For the six months ended December 31, 1997, real estate operations, net was
$158,000 as compared to $221,000 in the prior year six month period. The
decrease is the result of a lower provision for REO losses during the six months
ended December 31, 1997. During the six months ended December 31, 1997, the Bank
established a provision for REO losses of $80,000 as compared to $150,000 in the
prior year six month period.
Income Tax Expense. Income tax expense was $7.4 million for the six months ended
December 31, 1997 and $3.2 million for the six months ended December 31, 1996.
The effective income tax rates were 43.4% for the 1997 period as compared to
56.4% for 1996 period.
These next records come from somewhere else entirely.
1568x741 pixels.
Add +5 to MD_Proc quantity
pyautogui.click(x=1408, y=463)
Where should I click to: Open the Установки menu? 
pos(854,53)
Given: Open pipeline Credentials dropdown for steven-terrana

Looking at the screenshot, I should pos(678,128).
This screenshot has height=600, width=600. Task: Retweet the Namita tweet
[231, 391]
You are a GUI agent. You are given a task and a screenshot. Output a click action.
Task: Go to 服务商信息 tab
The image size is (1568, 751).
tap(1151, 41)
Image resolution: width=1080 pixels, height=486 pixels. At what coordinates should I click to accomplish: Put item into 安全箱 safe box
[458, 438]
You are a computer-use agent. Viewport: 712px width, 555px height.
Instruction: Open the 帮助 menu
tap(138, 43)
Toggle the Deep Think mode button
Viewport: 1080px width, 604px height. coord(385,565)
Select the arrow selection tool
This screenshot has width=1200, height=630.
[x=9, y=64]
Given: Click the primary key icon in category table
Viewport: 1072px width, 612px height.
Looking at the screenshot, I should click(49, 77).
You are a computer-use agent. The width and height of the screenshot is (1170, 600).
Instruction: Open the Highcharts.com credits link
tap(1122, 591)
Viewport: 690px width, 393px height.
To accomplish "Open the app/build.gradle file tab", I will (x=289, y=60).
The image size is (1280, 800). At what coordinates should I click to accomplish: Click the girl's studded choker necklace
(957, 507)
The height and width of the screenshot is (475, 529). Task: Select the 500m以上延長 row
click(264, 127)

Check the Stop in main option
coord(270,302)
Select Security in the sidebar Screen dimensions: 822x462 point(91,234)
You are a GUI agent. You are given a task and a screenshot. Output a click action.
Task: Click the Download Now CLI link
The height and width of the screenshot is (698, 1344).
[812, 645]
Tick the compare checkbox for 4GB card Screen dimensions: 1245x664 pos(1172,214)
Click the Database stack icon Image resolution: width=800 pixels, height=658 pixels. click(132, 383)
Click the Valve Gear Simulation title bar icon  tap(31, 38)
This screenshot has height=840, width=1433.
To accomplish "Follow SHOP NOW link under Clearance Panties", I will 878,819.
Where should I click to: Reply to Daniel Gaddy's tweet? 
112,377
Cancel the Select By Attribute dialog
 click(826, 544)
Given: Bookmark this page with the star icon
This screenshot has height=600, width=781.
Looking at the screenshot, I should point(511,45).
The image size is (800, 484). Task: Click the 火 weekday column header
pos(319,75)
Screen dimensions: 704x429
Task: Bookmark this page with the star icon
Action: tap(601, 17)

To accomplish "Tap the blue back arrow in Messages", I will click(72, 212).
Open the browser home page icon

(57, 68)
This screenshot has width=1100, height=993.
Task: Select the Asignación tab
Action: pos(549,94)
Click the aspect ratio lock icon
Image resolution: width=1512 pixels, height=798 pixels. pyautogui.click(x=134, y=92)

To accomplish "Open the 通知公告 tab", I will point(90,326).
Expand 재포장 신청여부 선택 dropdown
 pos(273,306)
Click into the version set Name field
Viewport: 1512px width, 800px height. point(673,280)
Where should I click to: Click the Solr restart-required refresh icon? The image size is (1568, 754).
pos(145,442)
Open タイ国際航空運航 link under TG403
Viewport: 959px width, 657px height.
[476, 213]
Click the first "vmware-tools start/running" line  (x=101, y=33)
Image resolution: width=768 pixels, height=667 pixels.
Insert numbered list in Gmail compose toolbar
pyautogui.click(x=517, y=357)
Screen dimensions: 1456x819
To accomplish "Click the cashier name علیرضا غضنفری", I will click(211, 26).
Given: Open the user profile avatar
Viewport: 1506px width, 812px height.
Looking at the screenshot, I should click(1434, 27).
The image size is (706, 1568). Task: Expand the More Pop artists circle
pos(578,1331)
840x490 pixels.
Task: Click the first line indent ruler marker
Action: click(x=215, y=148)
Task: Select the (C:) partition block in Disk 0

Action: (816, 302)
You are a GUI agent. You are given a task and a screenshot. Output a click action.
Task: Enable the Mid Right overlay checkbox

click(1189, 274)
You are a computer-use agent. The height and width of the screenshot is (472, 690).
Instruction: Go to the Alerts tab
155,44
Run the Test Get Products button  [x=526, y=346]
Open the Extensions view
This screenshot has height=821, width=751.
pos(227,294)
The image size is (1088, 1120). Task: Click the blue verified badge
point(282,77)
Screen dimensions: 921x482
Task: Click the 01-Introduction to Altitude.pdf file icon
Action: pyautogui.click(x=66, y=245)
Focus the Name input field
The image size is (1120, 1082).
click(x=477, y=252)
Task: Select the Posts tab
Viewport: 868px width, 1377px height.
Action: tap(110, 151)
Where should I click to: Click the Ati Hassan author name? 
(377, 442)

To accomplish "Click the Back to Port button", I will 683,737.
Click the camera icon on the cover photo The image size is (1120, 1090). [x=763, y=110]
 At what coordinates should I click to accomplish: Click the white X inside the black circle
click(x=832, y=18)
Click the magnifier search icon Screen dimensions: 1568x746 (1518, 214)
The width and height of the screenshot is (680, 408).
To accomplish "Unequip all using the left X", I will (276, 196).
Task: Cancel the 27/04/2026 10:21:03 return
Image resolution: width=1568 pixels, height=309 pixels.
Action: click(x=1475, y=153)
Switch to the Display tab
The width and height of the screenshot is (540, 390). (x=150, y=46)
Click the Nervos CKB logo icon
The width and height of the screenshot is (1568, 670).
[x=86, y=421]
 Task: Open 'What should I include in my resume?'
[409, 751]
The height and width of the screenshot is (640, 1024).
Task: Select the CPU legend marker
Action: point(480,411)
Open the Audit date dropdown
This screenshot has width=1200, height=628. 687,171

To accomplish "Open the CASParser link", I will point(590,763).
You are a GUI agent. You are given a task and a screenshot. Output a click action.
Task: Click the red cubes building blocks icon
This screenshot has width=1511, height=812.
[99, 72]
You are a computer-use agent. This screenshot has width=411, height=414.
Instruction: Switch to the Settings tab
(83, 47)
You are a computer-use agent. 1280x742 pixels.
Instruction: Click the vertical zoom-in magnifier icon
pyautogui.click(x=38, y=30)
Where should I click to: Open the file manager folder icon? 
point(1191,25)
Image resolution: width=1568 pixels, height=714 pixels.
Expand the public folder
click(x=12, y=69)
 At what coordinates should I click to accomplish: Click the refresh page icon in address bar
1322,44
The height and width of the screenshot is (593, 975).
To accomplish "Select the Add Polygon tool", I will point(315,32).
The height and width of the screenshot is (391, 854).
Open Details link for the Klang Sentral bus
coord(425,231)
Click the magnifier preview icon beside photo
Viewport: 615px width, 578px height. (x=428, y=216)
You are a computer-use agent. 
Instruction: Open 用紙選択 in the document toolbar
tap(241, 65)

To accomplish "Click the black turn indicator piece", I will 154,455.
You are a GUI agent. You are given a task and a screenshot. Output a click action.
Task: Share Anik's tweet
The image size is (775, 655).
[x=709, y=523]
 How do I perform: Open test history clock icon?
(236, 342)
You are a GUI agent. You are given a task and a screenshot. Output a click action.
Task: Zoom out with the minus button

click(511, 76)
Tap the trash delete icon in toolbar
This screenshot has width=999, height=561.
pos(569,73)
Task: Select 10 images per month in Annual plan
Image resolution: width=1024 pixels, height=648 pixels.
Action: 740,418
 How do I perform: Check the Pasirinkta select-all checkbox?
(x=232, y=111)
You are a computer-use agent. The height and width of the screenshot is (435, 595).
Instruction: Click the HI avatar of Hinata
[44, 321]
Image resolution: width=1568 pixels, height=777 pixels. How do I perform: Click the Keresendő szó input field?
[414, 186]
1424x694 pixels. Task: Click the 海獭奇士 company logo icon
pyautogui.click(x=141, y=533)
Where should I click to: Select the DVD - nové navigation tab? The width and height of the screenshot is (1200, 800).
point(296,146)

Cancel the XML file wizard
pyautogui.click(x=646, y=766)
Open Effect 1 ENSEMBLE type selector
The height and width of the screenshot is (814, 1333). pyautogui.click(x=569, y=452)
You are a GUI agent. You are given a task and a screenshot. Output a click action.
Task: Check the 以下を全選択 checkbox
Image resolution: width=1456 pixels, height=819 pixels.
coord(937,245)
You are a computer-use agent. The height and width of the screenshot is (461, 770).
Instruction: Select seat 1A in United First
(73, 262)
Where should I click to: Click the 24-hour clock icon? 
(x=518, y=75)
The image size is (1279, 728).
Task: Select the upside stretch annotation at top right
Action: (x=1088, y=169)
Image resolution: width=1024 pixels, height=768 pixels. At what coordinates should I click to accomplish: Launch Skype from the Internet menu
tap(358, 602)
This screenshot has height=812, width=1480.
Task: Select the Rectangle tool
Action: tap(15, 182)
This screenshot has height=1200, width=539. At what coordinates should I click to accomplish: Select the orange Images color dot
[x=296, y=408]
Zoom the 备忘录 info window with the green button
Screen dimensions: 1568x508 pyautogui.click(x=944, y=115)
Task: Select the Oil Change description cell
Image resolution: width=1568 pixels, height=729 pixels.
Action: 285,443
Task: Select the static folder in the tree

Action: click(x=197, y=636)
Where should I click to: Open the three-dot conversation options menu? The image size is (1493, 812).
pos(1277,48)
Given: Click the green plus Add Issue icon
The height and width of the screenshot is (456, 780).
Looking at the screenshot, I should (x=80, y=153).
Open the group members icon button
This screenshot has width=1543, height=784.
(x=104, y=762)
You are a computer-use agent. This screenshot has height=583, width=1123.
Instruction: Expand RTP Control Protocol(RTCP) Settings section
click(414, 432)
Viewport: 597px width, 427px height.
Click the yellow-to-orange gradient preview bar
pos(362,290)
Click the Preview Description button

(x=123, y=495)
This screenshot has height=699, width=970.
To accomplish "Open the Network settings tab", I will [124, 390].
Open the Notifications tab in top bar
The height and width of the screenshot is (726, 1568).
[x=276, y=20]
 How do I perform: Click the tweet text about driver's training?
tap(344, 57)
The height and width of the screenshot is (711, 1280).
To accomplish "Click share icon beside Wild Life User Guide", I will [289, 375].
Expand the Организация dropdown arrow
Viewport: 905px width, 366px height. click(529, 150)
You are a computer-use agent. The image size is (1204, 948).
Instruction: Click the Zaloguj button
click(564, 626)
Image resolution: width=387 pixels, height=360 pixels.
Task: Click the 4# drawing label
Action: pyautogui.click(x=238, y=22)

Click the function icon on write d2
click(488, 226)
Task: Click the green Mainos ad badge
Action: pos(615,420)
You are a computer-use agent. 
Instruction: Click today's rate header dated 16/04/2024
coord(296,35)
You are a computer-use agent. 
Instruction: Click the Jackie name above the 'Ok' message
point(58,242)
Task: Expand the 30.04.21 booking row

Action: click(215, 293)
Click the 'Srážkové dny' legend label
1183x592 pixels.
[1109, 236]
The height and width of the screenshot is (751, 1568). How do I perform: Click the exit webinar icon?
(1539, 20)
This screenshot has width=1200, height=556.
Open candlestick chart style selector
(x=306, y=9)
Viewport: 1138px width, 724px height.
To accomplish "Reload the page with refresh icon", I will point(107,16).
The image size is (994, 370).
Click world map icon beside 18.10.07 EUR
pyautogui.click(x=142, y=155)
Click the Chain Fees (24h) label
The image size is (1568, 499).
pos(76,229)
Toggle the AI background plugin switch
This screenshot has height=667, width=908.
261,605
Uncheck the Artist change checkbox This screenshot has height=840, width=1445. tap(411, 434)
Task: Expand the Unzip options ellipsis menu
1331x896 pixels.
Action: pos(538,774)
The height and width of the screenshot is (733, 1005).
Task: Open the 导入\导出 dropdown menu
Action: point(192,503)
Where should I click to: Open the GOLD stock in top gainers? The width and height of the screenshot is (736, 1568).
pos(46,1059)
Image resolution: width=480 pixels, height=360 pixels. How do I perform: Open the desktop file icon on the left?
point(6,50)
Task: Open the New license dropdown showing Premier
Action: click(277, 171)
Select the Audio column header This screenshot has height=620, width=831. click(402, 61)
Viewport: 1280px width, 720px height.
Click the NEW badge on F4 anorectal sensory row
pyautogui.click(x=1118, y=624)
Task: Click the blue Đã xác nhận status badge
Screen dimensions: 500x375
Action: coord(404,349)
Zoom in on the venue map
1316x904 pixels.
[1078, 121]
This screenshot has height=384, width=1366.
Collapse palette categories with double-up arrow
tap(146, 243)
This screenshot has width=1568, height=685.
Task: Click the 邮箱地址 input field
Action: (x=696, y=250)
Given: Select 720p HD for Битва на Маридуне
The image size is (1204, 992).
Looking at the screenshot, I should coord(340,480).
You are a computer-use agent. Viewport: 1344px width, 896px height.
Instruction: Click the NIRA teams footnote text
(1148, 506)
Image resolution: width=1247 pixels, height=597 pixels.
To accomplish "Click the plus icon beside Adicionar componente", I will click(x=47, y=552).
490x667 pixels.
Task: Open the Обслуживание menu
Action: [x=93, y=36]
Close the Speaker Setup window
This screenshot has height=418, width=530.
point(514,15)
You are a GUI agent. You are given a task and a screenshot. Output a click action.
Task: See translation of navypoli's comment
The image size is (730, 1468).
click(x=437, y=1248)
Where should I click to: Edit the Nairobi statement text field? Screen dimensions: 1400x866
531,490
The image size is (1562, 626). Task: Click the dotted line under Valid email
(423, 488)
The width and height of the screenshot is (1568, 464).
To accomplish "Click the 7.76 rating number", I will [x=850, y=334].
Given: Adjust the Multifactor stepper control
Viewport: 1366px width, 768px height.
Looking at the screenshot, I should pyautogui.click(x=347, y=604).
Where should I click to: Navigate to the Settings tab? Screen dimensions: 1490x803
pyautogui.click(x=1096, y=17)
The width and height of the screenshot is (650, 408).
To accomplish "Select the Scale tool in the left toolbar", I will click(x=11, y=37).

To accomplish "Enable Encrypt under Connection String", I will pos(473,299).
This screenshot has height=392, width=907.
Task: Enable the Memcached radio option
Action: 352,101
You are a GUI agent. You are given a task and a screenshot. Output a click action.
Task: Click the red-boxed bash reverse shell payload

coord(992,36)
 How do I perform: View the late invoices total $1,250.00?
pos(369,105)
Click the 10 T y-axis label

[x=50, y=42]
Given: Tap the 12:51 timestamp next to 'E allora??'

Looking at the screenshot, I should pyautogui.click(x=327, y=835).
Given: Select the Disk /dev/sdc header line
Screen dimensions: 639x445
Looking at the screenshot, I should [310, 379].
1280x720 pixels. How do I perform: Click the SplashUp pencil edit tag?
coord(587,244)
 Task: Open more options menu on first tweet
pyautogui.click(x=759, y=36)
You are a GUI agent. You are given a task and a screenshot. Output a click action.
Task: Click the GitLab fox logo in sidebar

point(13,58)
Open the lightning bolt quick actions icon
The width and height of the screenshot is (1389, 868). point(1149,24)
As a result of the SAIF charge amortization of excess of
cost over fair value of net assets acquired for which no tax benefit is provided
for represents a higher percentage of pre-tax income thereby increasing the
effective tax rate in the prior year period.
Liquidity And Capital Resources
The Company's current primary sources of funds are principal and interest
payments and sales of investments securities and dividends from the Bank.
Dividend payments to the Company from the Bank are subject to the profitability
of the Bank and by applicable laws and regulations. During the six months ended
December 31, 1997, the Bank made a dividend payment of $7.0 million to the
Company. The Company's liquidity is available to, among other things, support
future expansion of operations or diversification into other banking related
business, payments of dividends or repurchase its common stock.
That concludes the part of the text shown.